Quality metrics for RDF graph summarization
Issue title: Special Issue on Intelligent Exploration of Semantic Data
Guest editors: Dhaval Thakker, Daniel Schwabe, Roberto García, Kouji Kozaki, Marco Brambilla and Vania Dimitrova
Article type: Research Article
Authors: Zneika, Mussaba; b; c; d; * | Vodislav, Dana; b; c; d | Kotzinos, Dimitrisa; b; c; d
Affiliations: [a] ETIS, UMR 8051 Paris Seine University, France | [b] University of Cergy-Pontoise, Cergy-Pontoise, France | [c] ENSEA, Cergy-Pontoise, France | [d] CNRS, France. E-mails: [email protected], [email protected], [email protected]
Correspondence: [*] Corresponding author. E-mail: [email protected].

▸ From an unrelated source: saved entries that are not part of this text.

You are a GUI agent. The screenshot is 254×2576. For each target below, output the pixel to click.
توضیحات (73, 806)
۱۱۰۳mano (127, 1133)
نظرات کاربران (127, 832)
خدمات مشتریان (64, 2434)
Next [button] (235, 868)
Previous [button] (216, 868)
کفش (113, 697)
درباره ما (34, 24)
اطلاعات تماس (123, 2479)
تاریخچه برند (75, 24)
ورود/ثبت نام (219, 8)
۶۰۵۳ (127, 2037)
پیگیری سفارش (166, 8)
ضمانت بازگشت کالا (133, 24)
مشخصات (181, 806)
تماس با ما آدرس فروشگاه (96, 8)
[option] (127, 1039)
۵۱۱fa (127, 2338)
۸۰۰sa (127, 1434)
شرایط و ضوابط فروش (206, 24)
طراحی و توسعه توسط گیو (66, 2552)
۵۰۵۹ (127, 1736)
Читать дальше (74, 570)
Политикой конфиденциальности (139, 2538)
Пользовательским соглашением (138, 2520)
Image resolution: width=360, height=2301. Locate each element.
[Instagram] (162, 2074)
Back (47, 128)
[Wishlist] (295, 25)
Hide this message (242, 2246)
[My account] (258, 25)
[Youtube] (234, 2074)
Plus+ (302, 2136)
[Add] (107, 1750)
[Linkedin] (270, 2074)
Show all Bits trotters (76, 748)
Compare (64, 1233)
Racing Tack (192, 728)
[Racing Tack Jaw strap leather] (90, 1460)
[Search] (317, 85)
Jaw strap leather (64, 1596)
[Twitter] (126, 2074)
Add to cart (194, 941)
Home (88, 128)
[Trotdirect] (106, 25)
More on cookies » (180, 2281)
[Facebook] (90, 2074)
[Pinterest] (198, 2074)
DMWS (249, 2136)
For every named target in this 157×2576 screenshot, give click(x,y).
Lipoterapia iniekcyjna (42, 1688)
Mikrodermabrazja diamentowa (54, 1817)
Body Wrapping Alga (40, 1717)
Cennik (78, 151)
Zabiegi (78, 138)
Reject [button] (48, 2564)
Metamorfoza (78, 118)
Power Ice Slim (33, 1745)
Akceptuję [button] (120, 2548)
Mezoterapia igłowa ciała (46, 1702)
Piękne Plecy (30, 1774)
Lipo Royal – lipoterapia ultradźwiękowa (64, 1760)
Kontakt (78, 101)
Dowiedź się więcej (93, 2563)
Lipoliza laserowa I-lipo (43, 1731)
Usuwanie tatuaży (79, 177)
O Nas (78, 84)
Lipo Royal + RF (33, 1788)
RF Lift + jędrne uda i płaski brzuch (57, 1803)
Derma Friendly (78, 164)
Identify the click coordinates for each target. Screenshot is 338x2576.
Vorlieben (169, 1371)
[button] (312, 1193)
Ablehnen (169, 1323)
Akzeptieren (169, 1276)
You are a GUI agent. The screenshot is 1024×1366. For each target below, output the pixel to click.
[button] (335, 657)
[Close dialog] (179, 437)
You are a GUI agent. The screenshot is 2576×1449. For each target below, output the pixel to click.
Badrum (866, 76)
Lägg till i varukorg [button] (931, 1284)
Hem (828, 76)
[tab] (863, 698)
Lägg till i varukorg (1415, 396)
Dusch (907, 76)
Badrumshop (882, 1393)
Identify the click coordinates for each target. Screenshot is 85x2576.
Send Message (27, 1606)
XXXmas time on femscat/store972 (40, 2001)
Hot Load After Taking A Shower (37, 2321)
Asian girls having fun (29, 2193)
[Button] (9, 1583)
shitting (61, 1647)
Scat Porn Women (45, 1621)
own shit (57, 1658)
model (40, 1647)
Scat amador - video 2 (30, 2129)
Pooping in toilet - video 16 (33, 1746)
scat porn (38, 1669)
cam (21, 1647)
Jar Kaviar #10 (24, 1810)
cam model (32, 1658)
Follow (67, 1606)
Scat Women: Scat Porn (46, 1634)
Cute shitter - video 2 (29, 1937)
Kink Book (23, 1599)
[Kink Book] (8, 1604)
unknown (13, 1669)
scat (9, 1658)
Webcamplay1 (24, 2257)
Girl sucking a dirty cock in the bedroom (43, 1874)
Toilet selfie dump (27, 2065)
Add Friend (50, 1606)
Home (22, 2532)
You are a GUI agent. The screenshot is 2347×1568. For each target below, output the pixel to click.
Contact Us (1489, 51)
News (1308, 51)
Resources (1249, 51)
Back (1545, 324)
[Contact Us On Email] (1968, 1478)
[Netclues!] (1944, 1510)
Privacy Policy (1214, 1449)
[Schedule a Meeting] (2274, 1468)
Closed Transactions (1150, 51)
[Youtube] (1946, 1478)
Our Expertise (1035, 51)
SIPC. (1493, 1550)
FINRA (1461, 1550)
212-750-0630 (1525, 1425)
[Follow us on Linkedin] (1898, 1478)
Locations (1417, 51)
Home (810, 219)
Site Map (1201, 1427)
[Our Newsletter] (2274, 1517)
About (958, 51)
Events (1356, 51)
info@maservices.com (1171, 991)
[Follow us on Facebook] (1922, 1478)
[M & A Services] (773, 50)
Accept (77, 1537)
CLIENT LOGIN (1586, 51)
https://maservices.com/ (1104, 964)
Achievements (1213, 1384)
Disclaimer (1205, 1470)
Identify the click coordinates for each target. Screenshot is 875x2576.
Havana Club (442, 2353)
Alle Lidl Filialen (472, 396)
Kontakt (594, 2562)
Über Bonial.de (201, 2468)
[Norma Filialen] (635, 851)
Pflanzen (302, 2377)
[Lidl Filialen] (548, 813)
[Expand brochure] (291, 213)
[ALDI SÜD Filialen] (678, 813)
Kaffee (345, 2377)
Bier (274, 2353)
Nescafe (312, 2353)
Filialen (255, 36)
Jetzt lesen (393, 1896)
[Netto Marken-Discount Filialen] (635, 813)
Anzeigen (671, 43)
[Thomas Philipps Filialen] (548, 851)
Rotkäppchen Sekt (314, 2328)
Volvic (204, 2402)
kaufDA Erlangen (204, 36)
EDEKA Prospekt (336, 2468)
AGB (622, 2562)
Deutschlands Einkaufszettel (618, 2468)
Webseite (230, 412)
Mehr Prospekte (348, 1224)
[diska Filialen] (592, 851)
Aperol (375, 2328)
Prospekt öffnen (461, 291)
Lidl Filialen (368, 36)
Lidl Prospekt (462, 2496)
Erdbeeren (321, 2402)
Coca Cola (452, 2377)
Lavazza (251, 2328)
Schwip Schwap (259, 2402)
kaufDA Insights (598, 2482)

Abstract: RDF Graph Summarization pertains to the process of extracting concise but meaningful summaries from RDF Knowledge Bases (KBs) representing as close as possible the actual contents of the KB both in terms of structure and data. RDF Summarization allows for better exploration and visualization of the underlying RDF graphs, optimization of queries or query evaluation in multiple steps, better understanding of connections in Linked Datasets and many other applications. In the literature, there are efforts reported presenting algorithms for extracting summaries from RDF KBs. These efforts though provide different results while applied on the same KB, thus a way to compare the produced summaries and decide on their quality and best-fitness for specific tasks, in the form of a quality framework, is necessary. So in this work, we propose a comprehensive Quality Framework for RDF Graph Summarization that would allow a better, deeper and more complete understanding of the quality of the different summaries and facilitate their comparison. We work at two levels: the level of the ideal summary of the KB that could be provided by an expert user and the level of the instances contained by the KB. For the first level, we are computing how close the proposed summary is to the ideal solution (when this is available) by defining and computing its precision, recall and F-measure against the ideal solution. For the second level, we are computing if the existing instances are covered (i.e. can be retrieved) and at which degree by the proposed summary. Again we define and compute its precision, recall and F-measure against the data contained in the original KB. We also compute the connectivity of the proposed summary compared to the ideal one, since in many cases (like, e.g., when we want to query) this is an important factor and in general in RDF, linked datasets are usually used. We use our quality framework to test the results of three of the best RDF Graph Summarization algorithms, when summarizing different (in terms of content) and diverse (in terms of total size and number of instances, classes and predicates) KBs and we present comparative results for them. We conclude this work by discussing these results and the suitability of the proposed quality framework in order to get useful insights for the quality of the presented results.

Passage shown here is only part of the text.